“Nokia has announced the availability of the first Qt 4.6 beta release. Version 4.6 represents a significant milestone, the first release since Nokia’s acquisition of Trolltech, the company that originally created Qt. The open source C++ application development toolkit has evolved considerably under Nokia’s stewardship and has undergone noteworthy technical and licensing changes.”
Excellent toolkit. Among, if not the, the very best. Only…too bad its C++
Really great that it is C++!
There are Java bindings if that’s more your cup-of-tea. (See QT Jambi on the QT site)
Well there is a lot of active work going on with Qt language bindings at the momeent. We have two Pythons (PyQt and PySide), QtRuby, PerlQt, Qyoto (C#), Common Lisp, Lua, and finally two QtScripts (a Qt Labs one and one based on the ‘Smoke’ libraries).
I have to disagree with you and have to say “fortunately it is C++” and in relation to “excellent” toolkit, I will probably be flamed for this but have you tried their QTDesigner? *It’s joke!* I’ve used Visual C++, C++ Builder, wxDev-C++ and QTDesigner (as a GUI designer) and I felt very restrained esepcially because I can’t adjust those stupid windows that take 99% of the space + things not behaving as expected.
From the article it mentions that the new version of QT is supported on s60, Maemo 5 and maemo 6. maemo 6? Maemo 5 hasn’t been released yet! Its so tantalizingly torturous to have all of these nokia stores about the n900 and maemo as if they were out for decades and old hat by now. I want it now! I’m not sure if there was ever a piece of hardware I wanted more, but knew I would never actually buy due to price. Its the most awesome thing I will never buy, since the neogeo.

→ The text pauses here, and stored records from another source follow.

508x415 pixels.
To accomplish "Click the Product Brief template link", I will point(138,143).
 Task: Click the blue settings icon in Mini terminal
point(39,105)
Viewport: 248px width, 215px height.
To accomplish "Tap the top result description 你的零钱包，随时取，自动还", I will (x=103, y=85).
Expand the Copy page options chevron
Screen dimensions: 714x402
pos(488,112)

I wonder if nokia gives a discount to employees. I also wonder if they are hiring.
I used to work for Nokia. You can forget about employees discounts.
Its probably best for them I don’t apply, anyways. I think I was the last one to apply to Be, before it died. Plus, they’d probably make me program in erlang. Which would be cool, but I don’t think the erlang programmers would be allowed near the mobile hardware.

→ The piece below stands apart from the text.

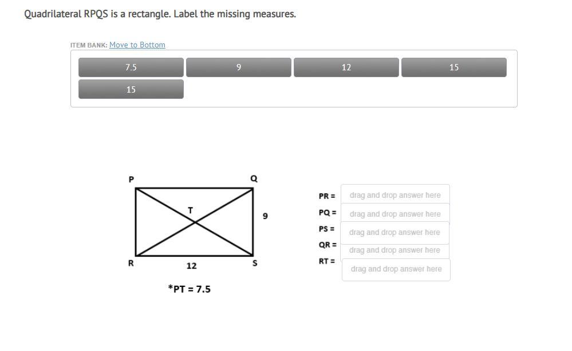Click the ITEM BANK label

They tend to have “developer program” for these devices, where you can apply for one at reduced rate if you meet some criteria (and are likely to make progs for it).

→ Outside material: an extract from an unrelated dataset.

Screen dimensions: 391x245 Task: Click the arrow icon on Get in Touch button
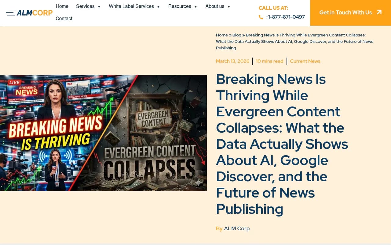(379, 12)
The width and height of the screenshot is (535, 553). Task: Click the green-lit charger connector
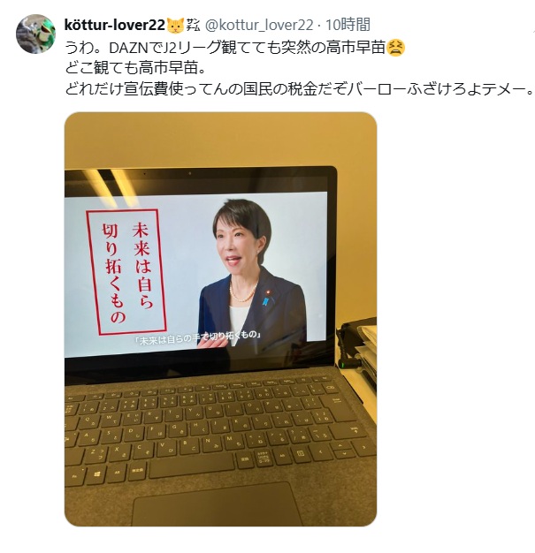click(x=348, y=363)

They definitely are hiring, these days you can’t go to a tech website without hitting their job ads for maemo developers.
Interesting… Very Interesting…
I was really worried when Nokia bought QT, but the truth is they are doing one hell of a good job with it.
I used to support Qt everywhere in online and offline discussions as one of the best, if not the best, examples of code in the C++ land. But now, I have changed my mind. Qt is officially bloatware and a step back for C++, for the following reasons:
1) the use of the archaic signals & slots system. Not type safe, since it relies on string parsing, and it requires a lot of upfront design (if you forget to make one of your methods a slot, then you can not connect it to a signal). Using strings for signals & slots does not in any way help in the design of the Qt Designer, because there are many other designers that use typesafe signals and slots systems and they don’t have any issues. The signals and slots system is also incompatible with the official C++ lambda functions in the upcoming C++0x.
2) the layout system is horrible. Instead of a simple system of boxes, you have a myriad of options, including using layout classes, using widgets for layout, using size hints, preferable sizes, resizing policies etc.
3) the Model-View-Controller system is unnecessary and introduces extreme bloat in the library. In Qt 3, things were simple. In Qt 4, there are tons of abstract base classes, interfaces and models to learn.
4) Each class has hundreds of methods. It’s very difficult to learn.
5) Qt does not use smart pointers. This makes it painful to integrate with other libraries.
6) The Designer is unintuitive, to say the least.
7) if you don’t use the IDE extensions, you are pretty much screwed. You have to use the MOC by hand. The MOC sucks, as it is quite unnecessary, and the same things it does can be done with plain C++.
Unfortunately, for all the above disadvantages, Qt remains the only serious option for development of professional applications. The other frameworks (wxWidgets, MFC, etc) are inferior, by all accounts.